◆ **WHAT YOU WILL DO**
Beneath this line are the data; copy exactly the part of them that opens with the line containing "has width=309, height=194." and closes with the line containing "Task: Go to previous page of results", and only that part.

◆ **RECORD EXTRACTS**

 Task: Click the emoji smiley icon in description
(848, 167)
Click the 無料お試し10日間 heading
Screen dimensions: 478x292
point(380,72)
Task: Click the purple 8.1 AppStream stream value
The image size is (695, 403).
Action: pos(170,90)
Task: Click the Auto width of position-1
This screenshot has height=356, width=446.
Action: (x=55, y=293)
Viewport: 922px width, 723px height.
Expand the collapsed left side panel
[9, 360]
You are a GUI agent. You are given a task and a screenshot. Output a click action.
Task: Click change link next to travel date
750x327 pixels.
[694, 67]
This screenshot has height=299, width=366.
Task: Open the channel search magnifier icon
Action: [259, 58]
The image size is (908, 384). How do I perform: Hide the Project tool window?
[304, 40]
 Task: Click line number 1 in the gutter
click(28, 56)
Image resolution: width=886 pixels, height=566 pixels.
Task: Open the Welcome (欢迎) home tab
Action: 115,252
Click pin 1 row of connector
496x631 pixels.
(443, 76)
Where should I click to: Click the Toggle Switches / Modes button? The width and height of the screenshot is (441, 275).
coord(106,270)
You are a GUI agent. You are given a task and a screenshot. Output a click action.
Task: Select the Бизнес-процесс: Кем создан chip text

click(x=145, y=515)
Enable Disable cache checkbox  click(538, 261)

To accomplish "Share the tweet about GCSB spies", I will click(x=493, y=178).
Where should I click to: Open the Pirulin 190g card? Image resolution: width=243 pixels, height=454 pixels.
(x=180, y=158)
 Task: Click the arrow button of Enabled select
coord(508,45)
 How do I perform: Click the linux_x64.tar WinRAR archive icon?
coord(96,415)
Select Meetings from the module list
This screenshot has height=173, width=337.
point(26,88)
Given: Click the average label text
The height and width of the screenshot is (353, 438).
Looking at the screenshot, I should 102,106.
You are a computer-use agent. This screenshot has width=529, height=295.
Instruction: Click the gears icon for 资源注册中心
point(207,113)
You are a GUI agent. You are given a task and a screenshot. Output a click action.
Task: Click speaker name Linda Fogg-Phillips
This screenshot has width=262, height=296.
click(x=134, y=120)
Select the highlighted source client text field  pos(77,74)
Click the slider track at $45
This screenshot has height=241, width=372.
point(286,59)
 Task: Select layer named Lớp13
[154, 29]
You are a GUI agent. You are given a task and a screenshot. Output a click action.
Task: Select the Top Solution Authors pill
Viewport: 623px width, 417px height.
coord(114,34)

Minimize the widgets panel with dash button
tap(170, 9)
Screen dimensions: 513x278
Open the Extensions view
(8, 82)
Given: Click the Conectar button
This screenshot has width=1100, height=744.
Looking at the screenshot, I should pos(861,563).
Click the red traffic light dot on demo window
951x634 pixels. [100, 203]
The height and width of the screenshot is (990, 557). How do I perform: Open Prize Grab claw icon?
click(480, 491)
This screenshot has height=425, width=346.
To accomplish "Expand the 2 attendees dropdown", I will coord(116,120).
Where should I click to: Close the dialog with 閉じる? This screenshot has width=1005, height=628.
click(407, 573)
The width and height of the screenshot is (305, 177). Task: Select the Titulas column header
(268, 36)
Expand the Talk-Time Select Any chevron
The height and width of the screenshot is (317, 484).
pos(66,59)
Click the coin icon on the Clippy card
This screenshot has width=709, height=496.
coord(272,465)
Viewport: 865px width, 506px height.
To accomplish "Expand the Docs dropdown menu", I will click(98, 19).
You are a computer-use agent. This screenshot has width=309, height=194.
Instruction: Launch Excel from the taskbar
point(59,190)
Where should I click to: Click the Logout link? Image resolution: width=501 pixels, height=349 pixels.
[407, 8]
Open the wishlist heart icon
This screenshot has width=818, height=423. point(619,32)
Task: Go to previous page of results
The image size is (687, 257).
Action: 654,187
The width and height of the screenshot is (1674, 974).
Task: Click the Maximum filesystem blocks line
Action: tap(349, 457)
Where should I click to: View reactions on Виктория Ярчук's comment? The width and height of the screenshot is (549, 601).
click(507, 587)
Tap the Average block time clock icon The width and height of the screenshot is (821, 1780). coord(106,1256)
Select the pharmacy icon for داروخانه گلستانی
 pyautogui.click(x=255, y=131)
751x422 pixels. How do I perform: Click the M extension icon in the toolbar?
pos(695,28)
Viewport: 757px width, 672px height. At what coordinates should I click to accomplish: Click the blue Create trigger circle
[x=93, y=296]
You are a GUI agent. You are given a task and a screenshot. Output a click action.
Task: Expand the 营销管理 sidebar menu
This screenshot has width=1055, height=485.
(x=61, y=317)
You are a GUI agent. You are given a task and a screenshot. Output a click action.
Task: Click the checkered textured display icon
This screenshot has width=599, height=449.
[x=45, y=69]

◆ **RESPONSE**
You are a computer-use agent. This screenshot has width=309, height=194.
Instruction: Launch Excel from the taskbar
point(59,190)
Where should I click to: Click the Logout link? Image resolution: width=501 pixels, height=349 pixels.
[407, 8]
Open the wishlist heart icon
This screenshot has width=818, height=423. point(619,32)
Task: Go to previous page of results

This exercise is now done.